In significant ways the State of Israel has lived up to the ideals of this remarkable Declaration.

* The Ingathering of the Exiles is reality and not merely an ideal or hope expressed in our daily prayer. Israel is a home to Jews who lived in peril throughout the world; in Arab lands, in the former Soviet Union, in Ethiopia and in Venezuela just for example. Homes were erected in the desert and on steep hillsides where housing seemed more like a fantasy. In contrast, Israel’s Arab nations talk with bravado about the Palestinians; but had they opened doors to Palestinians (even with the declared intention of supporting a future Palestinian state) there might not be refugee crisis or state of terrorism as exists today.

* In terms of freedom, justice and peace; one can visit an Israel where Jews, Arabs and Christians co-exist; even if at times in an uneasy relationship. There are Christians living in Arab lands who do not enjoy the benefit of equal rights. There are many Arab people of all ages-women, young people- whose voices are suppressed and whose social and political freedoms are restricted.

* It is noteworthy that even as Israel was founded as a secular state; its Declaration invokes the prophets. The prophets not only symbolize a link between past and present history, but underscore the centrality of individual and national ethics in an ideal Israeli society!

* In terms of social and political rights: The Knesset includes Arab representatives alongside Jewish ones (can you envision a similar reality in any neighboring Arab country?). Israelis enjoy freedoms of press and assembly unique among nations in the Middle East. Gay rights parades are among the most celebrated in that part of the world. In terms of women’s rights; there have been international conferences where Israel was sanctioned for treatment of Palestinian women. Yet anyone undertaking a comparative study of women would immediately discover that the acute suppression of women in Arab lands stands in contrast to the rights women enjoy in Israel.

* In terms of the Holy Places; I recall a tape recorded account made by a soldier as the Israeli army approached the Old City during the Six Day War. Even in the heat of battle, that soldier was emphatic about protecting the Holy Places of all religions. When the Jordanians marched through the Old City in 1948, they were not as respectful of the many synagogues they destroyed along the route.

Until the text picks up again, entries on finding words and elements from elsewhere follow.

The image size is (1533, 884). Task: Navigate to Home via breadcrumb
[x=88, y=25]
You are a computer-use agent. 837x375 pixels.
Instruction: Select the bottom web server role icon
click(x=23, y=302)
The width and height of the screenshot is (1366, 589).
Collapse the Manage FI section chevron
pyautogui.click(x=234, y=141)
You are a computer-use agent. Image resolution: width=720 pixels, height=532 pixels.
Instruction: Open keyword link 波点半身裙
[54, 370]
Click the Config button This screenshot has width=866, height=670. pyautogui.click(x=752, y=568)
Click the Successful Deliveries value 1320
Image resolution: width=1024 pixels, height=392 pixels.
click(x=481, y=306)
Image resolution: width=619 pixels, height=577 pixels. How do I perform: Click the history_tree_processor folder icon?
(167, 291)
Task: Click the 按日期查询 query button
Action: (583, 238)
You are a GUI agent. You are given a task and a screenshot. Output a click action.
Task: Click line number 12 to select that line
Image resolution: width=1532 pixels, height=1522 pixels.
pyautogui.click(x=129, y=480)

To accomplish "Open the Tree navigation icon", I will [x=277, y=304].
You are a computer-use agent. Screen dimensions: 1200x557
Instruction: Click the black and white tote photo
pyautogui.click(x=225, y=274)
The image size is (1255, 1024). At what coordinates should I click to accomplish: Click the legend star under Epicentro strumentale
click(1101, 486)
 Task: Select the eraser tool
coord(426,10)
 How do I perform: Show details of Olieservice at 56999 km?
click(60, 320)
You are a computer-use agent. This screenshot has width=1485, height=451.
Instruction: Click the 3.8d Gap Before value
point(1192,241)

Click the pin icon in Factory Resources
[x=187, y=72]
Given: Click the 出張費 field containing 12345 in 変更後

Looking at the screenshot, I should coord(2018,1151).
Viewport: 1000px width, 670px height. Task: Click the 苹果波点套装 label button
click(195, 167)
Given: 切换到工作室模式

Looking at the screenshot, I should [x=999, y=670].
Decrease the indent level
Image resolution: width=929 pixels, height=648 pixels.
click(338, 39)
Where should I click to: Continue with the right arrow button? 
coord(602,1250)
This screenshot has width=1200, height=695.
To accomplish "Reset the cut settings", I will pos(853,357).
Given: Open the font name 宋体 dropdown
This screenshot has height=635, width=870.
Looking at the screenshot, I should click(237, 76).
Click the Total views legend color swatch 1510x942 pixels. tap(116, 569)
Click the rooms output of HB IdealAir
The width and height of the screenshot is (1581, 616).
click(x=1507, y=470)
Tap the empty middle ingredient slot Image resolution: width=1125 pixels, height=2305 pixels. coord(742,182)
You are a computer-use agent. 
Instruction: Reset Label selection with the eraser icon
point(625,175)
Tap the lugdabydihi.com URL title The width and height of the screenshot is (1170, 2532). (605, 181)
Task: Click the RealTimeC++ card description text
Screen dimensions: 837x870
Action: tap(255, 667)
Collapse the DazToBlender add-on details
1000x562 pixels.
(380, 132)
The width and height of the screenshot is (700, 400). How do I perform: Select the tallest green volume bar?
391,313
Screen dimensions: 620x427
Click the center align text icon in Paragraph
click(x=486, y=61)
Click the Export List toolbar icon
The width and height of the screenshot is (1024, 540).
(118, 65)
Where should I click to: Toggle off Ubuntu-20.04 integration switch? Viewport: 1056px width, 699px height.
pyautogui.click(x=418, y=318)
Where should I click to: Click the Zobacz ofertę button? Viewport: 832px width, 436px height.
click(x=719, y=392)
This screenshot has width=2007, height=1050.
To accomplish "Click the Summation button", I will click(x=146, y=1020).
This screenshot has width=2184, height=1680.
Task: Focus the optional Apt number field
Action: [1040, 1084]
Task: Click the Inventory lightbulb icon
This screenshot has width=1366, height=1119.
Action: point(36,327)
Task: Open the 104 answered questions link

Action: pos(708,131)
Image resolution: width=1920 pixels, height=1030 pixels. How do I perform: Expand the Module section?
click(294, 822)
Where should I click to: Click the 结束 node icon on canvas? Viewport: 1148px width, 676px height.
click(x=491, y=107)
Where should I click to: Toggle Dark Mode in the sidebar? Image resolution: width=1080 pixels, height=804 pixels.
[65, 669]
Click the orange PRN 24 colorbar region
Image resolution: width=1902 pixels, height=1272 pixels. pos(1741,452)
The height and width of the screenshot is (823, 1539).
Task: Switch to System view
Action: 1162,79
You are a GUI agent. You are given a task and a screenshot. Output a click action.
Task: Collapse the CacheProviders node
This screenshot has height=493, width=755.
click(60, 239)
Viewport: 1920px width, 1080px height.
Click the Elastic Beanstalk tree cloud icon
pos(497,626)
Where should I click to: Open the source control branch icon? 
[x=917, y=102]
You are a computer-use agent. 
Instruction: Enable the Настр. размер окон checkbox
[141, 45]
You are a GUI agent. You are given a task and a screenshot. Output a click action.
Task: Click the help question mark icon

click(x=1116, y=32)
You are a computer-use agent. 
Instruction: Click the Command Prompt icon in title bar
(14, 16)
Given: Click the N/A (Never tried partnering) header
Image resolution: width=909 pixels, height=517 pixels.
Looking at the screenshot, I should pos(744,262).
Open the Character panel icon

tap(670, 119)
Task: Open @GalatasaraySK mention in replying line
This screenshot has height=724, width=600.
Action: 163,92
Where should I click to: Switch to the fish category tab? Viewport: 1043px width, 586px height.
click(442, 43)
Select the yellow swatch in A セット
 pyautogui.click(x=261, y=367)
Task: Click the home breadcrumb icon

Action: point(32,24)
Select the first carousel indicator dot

* Finally, in terms of honoring the UN Charter: The mere fact that Israel stays within the UN after decades of hypocrasy, is a credit to Israel’s commitment to being included in the family of nations. I dare say that Israel upholds the UN Charter to a degree unmatched by many (if not most) of the world.

In 1977, an Israeli cargo ship nearing Japan spotted a leaking boat crammed with 66 Vietnamese men, women and children. They were among hundreds of thousands of “boat people” fleeing their war-ravaged country following the end of the Vietnam War. Despite desperate SOS signals, the refugees, who were out of food and water, had been ignored by passing ships from East Germany, Norway, Japan and Panama. The Israeli ship picked up the passengers and took them to Israel. There, Prime Minister Menachem Begin authorized their permanent admission. From his own odyssey, Begin understood what it meant to be wandering and homeless; as a Jew he acted as he wished others would have responded to the Jews of Eastern Europe.

Yes, Israel faces many problems, but it has fulfilled many of the ideals expressed in its Declaration. In the coming year, we hope that most of the Israeli vision will be fulfilled in an environment of peace and security.